UPDATE: Here’s the link for Plak Man info (I clicked the picture of the ad, duh) and here’s my favorite part of the ingredients:

Wild Blueberry Extract, Red Raspberry Fruit Extract, Red Raspberry Seed Extract, Cranberry Extract, Prune Extract, Tart Cherry Extract, Wild Billberry Extract, Strawberry Extract, Green Tea Extract,Pine Bark Extract, Broccoli Extract, Tomato Extract, Carrot Extract, Spinach Extract, Kale Extract, Brussel Sprout Extract. I have crossed out the parts I am not fond of.

Seriously, I am not poking fun at this product; I am a great believer in the power of natural herbs and medical knowledge gleaned from the study of them.
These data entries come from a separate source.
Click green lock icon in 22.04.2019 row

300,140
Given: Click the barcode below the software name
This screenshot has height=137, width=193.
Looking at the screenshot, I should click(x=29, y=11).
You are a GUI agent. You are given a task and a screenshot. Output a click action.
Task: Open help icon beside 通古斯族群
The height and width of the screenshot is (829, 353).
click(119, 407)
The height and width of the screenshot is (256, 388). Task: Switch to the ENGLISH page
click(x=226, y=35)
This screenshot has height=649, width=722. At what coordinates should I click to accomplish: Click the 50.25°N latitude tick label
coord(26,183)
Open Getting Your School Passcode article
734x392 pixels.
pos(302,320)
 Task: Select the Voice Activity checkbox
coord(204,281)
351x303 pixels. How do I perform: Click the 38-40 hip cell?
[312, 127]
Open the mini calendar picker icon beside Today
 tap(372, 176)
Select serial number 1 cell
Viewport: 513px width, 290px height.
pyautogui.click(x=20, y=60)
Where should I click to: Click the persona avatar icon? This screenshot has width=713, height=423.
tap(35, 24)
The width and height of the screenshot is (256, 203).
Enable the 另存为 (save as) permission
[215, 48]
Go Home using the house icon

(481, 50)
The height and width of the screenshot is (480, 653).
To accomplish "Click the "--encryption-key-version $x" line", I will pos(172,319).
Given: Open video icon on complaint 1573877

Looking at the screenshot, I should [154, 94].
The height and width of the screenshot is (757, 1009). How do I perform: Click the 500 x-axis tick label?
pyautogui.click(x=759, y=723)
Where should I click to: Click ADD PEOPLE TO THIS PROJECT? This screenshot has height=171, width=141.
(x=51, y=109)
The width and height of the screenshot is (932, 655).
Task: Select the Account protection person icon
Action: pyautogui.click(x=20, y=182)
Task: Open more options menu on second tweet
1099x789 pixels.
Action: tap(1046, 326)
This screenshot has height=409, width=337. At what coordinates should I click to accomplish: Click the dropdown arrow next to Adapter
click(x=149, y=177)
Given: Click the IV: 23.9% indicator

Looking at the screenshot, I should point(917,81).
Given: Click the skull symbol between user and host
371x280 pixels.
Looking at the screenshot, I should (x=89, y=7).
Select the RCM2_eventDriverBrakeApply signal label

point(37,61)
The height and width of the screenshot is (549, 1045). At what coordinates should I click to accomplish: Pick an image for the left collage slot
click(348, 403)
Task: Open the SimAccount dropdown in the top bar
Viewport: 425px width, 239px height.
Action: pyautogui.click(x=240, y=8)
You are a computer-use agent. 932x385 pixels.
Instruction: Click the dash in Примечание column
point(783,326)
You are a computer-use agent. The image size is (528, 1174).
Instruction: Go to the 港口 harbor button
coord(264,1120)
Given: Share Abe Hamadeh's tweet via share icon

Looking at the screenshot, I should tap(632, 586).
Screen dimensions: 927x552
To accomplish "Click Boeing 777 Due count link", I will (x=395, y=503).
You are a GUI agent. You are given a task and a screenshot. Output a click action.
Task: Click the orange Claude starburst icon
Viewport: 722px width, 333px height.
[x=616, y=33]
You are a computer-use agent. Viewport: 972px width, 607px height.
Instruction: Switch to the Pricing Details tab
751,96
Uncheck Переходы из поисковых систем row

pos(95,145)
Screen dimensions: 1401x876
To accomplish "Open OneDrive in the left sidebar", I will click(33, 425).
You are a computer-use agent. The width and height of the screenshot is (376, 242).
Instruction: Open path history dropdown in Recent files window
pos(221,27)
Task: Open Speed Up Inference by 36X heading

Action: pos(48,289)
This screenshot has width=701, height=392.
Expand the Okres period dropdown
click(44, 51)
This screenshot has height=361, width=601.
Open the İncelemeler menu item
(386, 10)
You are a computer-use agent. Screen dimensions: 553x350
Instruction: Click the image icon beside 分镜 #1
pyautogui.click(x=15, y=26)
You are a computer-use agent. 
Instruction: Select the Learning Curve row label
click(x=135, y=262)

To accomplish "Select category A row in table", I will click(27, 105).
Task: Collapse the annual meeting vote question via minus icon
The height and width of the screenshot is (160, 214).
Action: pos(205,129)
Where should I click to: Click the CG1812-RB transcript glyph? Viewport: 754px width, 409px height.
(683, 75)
After all, aspirin is willow bark and digitalis is foxglove. I just like the mental image of those little Plak Man guys scurrying through arteries after the bad guys.

First school morning on DST

It’s dark. Oh, yeah, It’s dark.

Well, it’s not going to change until we let nature happen, so I’ll shut up.

Oh, not much to say if I’m not complaining and muttering; since I don’t have Andy Rooney’s job, that doesn’t work out either.

Silence . . . silence . . . I must have SOME positive, upbeat words to greet the new day?
Okay. Hi there, day. How are you doing? Think your sun will shine or are you putting on clouds.

I guess some people are destined to be glum boxes. I have no talent for this cheery stuff.

I have known this for a long time. A lot of people have heard my first grade story, but I’m repeating it. Ahem:
When I was in first grade, another girl – one who was always smiling and well-liked – and I did something nice for someone else. I have no memory of what it was, but the teacher gave us a compliment and a pat on the head. I thought to myself, “I should have received two pats on the head because it doesn’t come naturally to me.”

I emailed the governor (aka) Mitch Daniels (aka) “that boy”

Fool that I am, I emailed the governor about our distaste for Daylight Savings Time for the State of Indiana. Oh, it would be okay if we were on Central Time, but we are not.

We are pseudoEasterners. Ew!

I do not believe we will get any answer other than a form letter, but at least we are letting “that boy” know that some things just don’t go away for his constituency – especially the 81 year old one who was born in LaGrange County, whose mother was born in LaGrange County in 1881, whose grandmother was born in 1848 right across the state line in Michigan, and whose great-grandmother walked out here from New York.

Mother lived through the Depression here in LaGrange County; she sat in the Scott High School gym and listened to Roosevelt address the nation on December 8, 1941. Maybe Governor Daniels, you could take a take a moment to email, “Well, Ma’am, I have my reasons and I’m sorry you don’t agree with them.”

Say, anyone else want to email him? This is his page and this is his address: www.in.gov/gov/2310.htm

You can tell him Sarah and AmeliaJake say “Hey”.

UPDATE: Already the first phase of the response:

Thank you for emailing Governor Mitch Daniels.  The Governor appreciates
that you took the time to contact his office and play an active role in
the discussion about making Indiana a better place to live, work, and
raise a family.

Your email will be shared with the appropriate staff for a response.

Again, thank you for contacting Governor Daniels’ Office.